Önce, geçen yıldan kalan haber: “İstanbul Büyükşehir Belediyesi (İBB) Meclisi’nde kabul edilen karar (...) neticesinde Üsküdar Vapur İskelesi ile Üsküdar’ın Harem girişinde bulunan Şemsi Paşa Cami arasındaki alan kazıklı sistem ile doldurularak Üsküdar’a kent meydanı kazandırılacak. Kız Kulesi yönünde bulunan Şemsi Paşa Camisi ile Üsküdar iskelesi arası “kazıklı sistem teras” alanı ile doldurulacak 3 aşamada deniz toplam 13 bin metrekare doldurulacak. Projenin inşaatı 2 yıl içinde tamamlanacak.” (Yeni Şafak, 27 Aralık 2016)
Her ne kadar dinleyen ve dikkate alan yoksa da Mimar Sinan’ın eseri olan bu ‘kıyı camii’nin denizden uzaklaştırılmasına itiraz sesleri yükseliyor. Bunun için www.change.org sitesinde “Şemsi Paşa Külliyesi’nden ellerinizi çekin” başlıklı imza kampanyası açılmış durumda. Kampanya şöyle tanıtılmış: “Mimar Sinan’ın Üsküdar’da bulunan mükemmel eseri Şemsi Paşa Külliyesi nam-ı diğer Kuşkonmaz Cami İBB’nin projelerine kurban edilmesin. Böyle güzel bir Külliye’nin sahildeki konumu bozulmasın. Böyle güzel bir tarihe dokunulmasın. İBB daha güzel işler çıkarabilecektir ortaya, lütfen tarihimize ve Mimar Sinan’a saygımız olsun ve bu proje değiştirilsin, caminin sahildeki konumu korunsun.”

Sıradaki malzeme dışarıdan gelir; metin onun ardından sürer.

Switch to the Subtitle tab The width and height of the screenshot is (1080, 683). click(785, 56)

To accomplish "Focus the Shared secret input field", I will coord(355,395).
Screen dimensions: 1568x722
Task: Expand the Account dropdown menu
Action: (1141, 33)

Bu konuda yazılan çok sayıda tweet mesajlarından bazılarını hatırlatmakta fayda var.
Suleyman Gündüz @slymngunduz: Şemsipaşa Camii ve Üsküdar meydan düzenlemesi mimari açıdan yeni bir trajedi ortaya çıkartmak üzere.
Ali Şükrü Çoruk @alisukrucoruk: O betonla bir şehrin 500 yılı gömülüyor farkında değiliz. Yapmışken tam yapın da bütün boğazı betonla kaplayın. Tuzlu su boş boş akıyor.
Mevlana İdris @Mevlanaidris: Hani sâkinlerine sormadan otobüs durağı bile konulmayacaktı? Hani?
Izzet Akyol @izakyol: Şemsi Paşa Camii bir yalı camii. Sinan eseri çok özellikli bir yapı. Bu camii şimdi önüne dökülen kazıklı betonla denizden uzaklaştırılıyor. Peki; tabiat, tarih, Osmanlı, Sinan diyelim sizin için önemli değil. Oy da mı önemli değil? Kendi tabaninizdaki reaksiyonu görmüyor musunuz? Ecdat, şanlı geçmişimiz, Fatih’in torunları vs nutuklarinda mangalda kül kalmıyor. Ama geçmişi, ecdadı, Sinan’ı betona gömüp yok ediyorsunuz. Herkes ‘muhafazakar’ siyasetçilere “bu camiinin orjinal halini bozmayin, muhafaza edin” diye neredeyse yalvarıyor. Siyasilerde tık bile yok. [II.Abdülhamit devrinde] O zaman Boğaz’daki tabiî burunlara dikkat edin demişler. Bugün tabiatı da, Osmanlı geçmişini de, Sinan’ı da betona gömerek yok ediyoruz.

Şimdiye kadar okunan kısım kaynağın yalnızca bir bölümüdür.